The rough-and-tumble campaign for state representative in District 149 escalated as police arrested a campaign supporter for Republican candidate Al Hoang for allegedly threatening his opponent’s supporter with a boxcutter.
On Monday afternoon, a Hoang campaign volunteer, Peter Vo, reportedly brandished a boxcutter at an early voting location and cut through a banner that called Hoang a Communist. That’s quite the insult in this southwest Houston district, which is slightly under 20 percent Vietnamese. The campaigns have accused each other of not being sufficiently anti-Communist.
2) Also scaring the tar out of us
this week every week: What else? Muslims. Jeffrey Swindoll is a young man who attends Baylor University and covers sports for the Baylor Lariat. He doesn’t like “politically correct” because it isn’t “always right.” It’s not right, he writes, for everyone to go around “defending Islam” by pointing out that the vast majority of Muslims are not violent jihadists. Swindoll is taking the fight to political correctness with an arsenal of mixed metaphors:
There are a lot of problems with the national discussion about the terrorist group known as the Islamic State (also referred to as ISIS or ISIL), terrorism, and Islam as a whole. The majority of those problems come from non-Muslims that are bending over backwards to defend Islam without a leg to stand on.
Which sounds like one hell of a yoga move.
Unfortunately, Obama isn’t interested in addressing the reality of Islam. He’s more interested in making the American worldview a liberal pipe dream. Liberals are using one hand to throw Christianity out of the window while using the other hand to pull out the chair for Islam to sit at the head of the table. It doesn’t make sense, but that’s exactly what they’re doing.
Guess who’s coming to dinner? Islam, that’s who. Liberals, they’ve only got good manners when terrorists are guests.

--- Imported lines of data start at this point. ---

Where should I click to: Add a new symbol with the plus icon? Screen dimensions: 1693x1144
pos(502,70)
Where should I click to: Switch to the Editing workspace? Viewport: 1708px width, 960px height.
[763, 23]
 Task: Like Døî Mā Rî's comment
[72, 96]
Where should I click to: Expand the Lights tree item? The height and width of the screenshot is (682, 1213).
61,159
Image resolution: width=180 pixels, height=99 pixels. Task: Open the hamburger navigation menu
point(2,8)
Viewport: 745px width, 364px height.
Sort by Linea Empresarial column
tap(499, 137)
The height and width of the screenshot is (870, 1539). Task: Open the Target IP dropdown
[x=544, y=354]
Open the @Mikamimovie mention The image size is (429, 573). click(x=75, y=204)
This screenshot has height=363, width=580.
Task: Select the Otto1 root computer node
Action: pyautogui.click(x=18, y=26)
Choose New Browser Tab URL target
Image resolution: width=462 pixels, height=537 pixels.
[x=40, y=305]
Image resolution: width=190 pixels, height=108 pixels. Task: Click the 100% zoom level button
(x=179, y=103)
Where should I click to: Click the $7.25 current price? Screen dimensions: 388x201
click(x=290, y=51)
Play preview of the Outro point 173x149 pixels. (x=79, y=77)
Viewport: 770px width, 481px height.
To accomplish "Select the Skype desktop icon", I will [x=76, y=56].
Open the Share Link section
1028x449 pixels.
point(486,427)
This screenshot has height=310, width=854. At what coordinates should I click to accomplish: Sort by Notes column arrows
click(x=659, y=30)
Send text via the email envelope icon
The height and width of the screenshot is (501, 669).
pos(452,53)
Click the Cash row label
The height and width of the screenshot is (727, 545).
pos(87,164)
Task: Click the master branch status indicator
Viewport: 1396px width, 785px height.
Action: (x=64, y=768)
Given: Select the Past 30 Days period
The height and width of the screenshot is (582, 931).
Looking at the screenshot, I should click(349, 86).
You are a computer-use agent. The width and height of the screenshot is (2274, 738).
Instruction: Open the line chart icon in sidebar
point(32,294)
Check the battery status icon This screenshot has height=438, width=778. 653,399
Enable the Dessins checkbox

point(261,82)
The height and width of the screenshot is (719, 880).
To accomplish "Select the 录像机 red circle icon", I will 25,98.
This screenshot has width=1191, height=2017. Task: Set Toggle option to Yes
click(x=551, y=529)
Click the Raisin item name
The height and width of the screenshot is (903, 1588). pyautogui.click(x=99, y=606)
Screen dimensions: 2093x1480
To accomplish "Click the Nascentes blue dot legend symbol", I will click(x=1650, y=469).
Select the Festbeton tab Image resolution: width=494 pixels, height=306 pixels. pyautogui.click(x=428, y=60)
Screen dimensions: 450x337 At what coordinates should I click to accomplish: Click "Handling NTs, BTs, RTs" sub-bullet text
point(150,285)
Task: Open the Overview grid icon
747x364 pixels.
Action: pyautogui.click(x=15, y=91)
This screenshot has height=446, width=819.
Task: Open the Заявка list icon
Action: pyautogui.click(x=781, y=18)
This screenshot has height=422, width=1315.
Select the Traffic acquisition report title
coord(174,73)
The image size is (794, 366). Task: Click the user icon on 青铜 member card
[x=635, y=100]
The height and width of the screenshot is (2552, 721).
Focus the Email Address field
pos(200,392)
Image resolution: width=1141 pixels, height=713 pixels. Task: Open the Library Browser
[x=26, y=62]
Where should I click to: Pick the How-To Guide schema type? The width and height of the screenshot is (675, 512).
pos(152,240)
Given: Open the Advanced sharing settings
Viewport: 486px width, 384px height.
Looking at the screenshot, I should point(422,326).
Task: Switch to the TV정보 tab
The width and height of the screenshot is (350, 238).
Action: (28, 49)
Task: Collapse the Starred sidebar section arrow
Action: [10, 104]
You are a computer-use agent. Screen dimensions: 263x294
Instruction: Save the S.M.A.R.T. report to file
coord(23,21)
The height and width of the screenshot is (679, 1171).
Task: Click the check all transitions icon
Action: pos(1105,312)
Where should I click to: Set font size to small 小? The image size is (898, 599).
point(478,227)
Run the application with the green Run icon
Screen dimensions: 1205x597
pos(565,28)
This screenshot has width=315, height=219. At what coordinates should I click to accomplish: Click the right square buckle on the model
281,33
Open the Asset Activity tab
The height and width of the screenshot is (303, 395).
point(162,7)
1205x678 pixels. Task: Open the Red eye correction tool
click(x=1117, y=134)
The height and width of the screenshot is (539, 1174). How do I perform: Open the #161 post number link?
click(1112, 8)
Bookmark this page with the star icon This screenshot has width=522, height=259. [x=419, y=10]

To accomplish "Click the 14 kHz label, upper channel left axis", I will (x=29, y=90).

It doesn’t make sense.
Swindoll cites several verses from the Quran to prove, definitively, that Muslims are violent extremists and complains that followers of Islam have a “literal” interpretation of their holy book. Meanwhile, at Baylor, professors must be Christian (or Jewish!) and students are expected to share the “conviction that truth has its ultimate source in God and by a Baptist heritage…” But, hey, God picked a hell of a football team.
When the voice of tolerance and reason is Ken Starr, perhaps you’ve gone too far.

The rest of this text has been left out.